# WORK INSTRUCTION:
Wherever the word "screenshot" occurs in the listing, copy the whole line.

# INPUT:
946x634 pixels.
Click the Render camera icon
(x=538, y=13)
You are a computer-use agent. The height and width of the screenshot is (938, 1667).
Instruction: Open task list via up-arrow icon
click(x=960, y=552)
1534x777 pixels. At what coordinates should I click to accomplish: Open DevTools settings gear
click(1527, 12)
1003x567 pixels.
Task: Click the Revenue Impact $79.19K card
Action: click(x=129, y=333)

* * *

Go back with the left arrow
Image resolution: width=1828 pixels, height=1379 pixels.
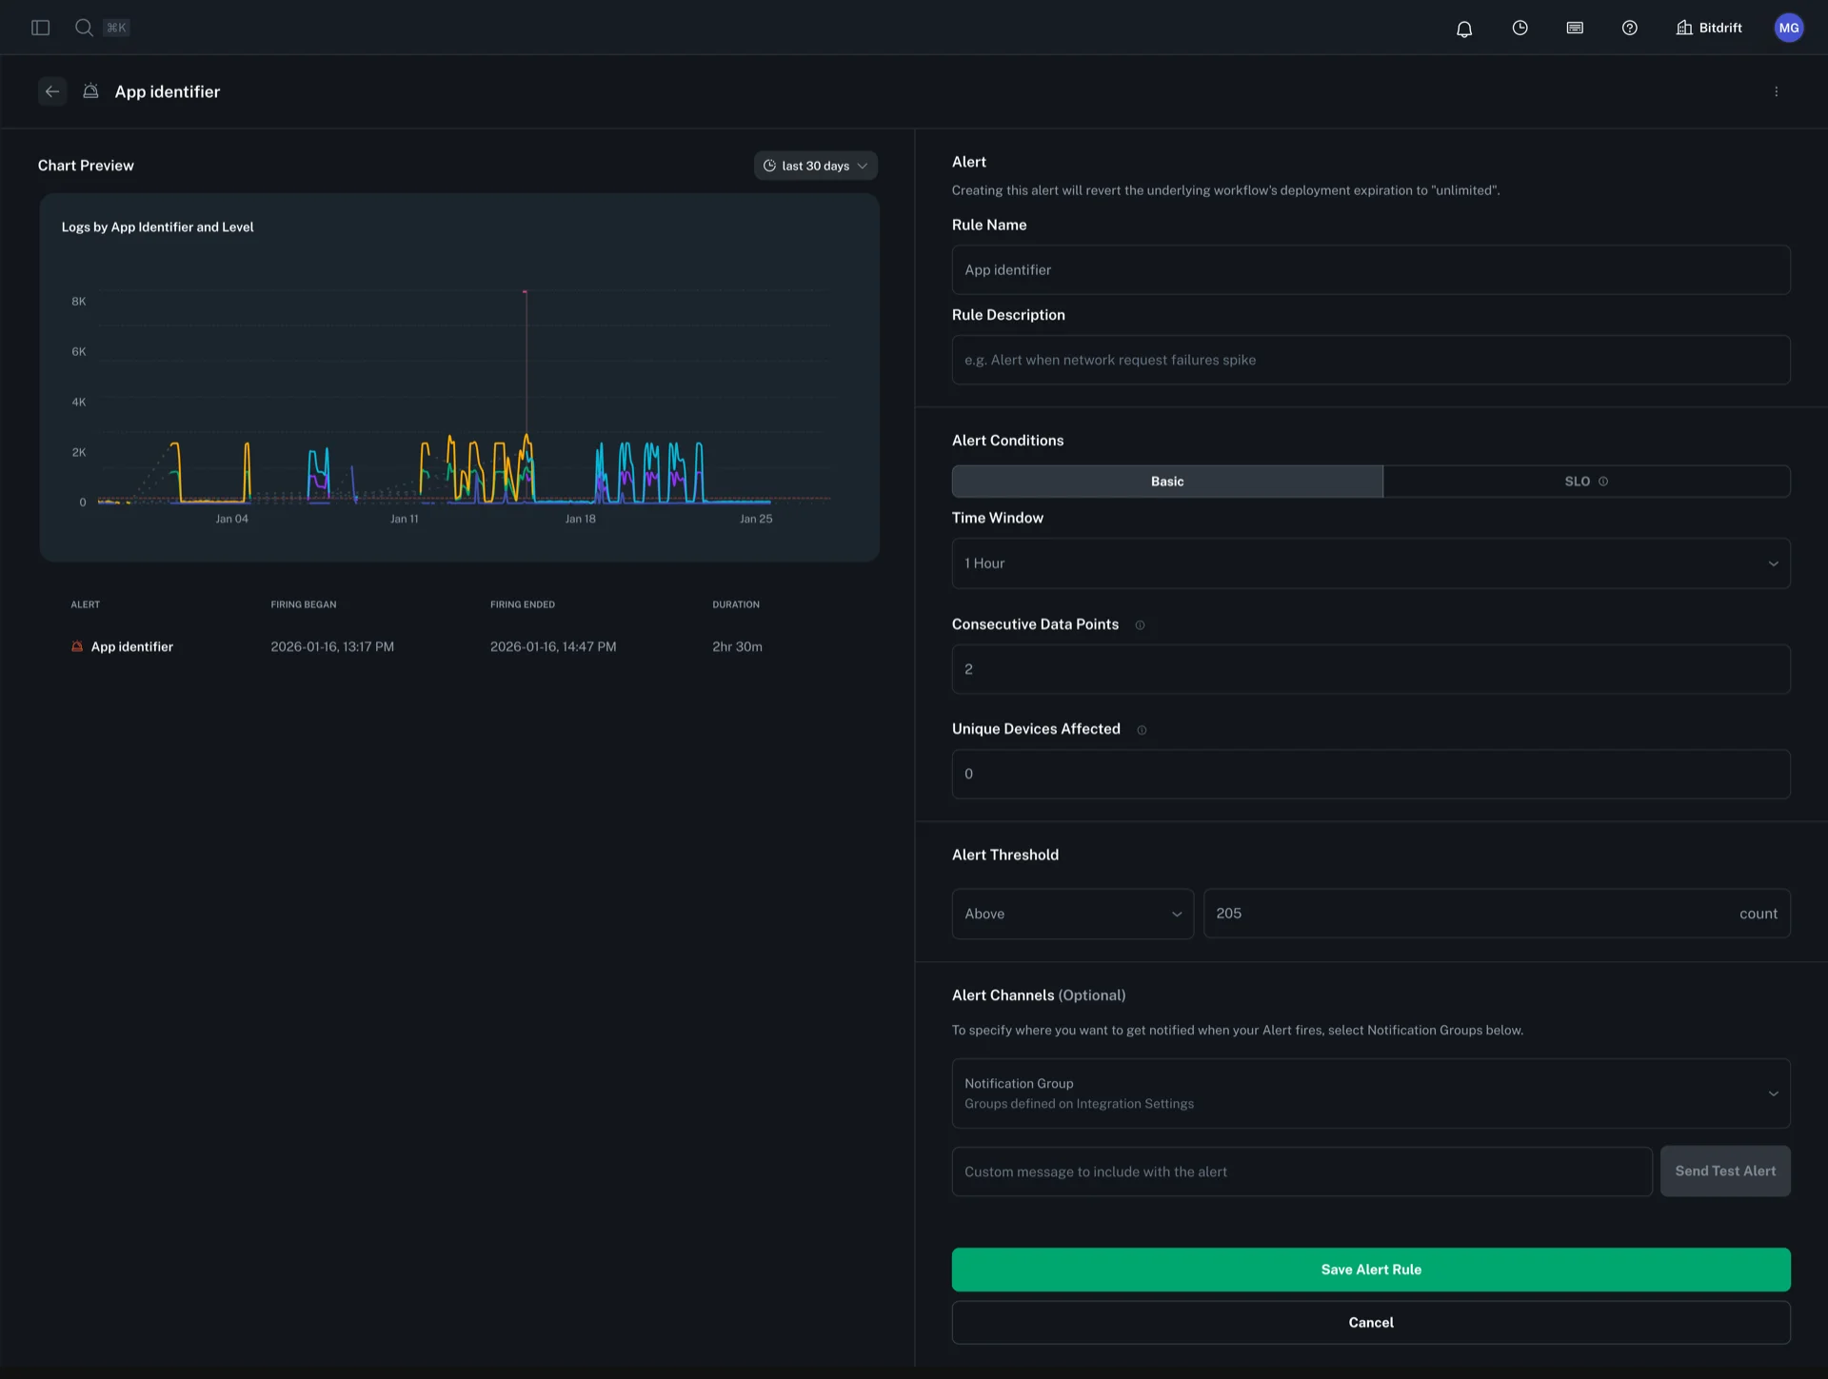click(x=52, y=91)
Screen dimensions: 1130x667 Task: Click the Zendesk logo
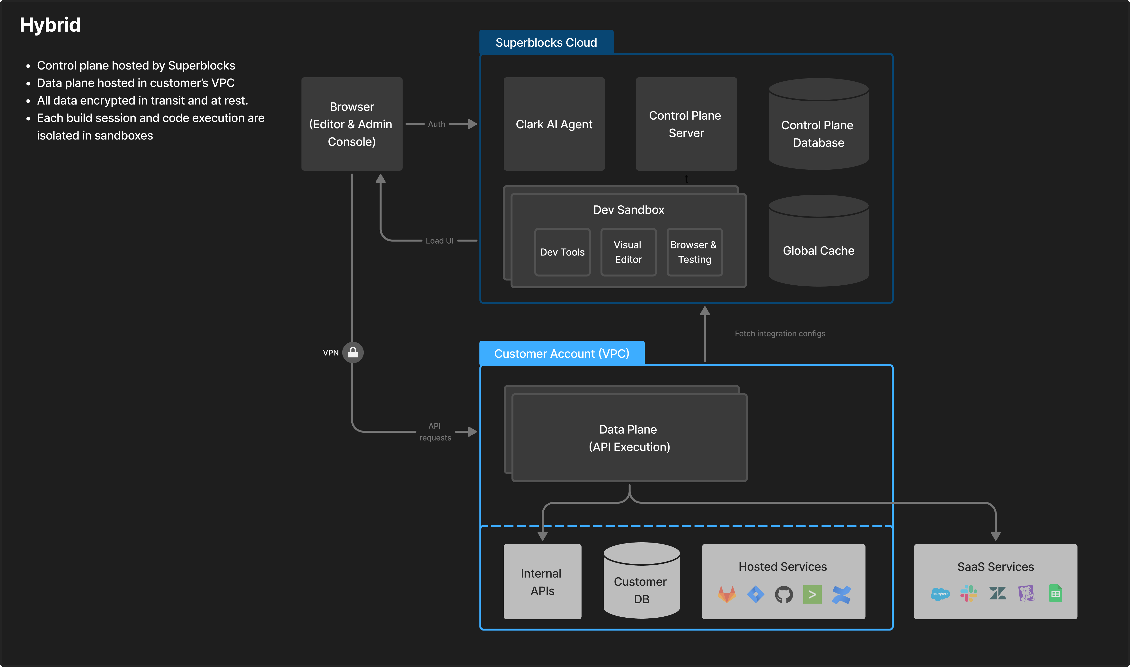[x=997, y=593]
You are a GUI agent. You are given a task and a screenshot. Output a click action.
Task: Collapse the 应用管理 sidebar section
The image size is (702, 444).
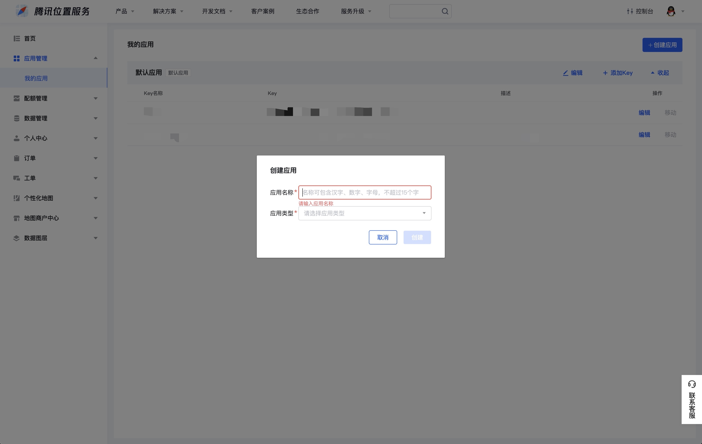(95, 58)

# ANSWER FOR THE TASK:
You are a computer-use agent. The height and width of the screenshot is (938, 1667).
You are a GUI agent. You are given a task and a screenshot. Output a click action.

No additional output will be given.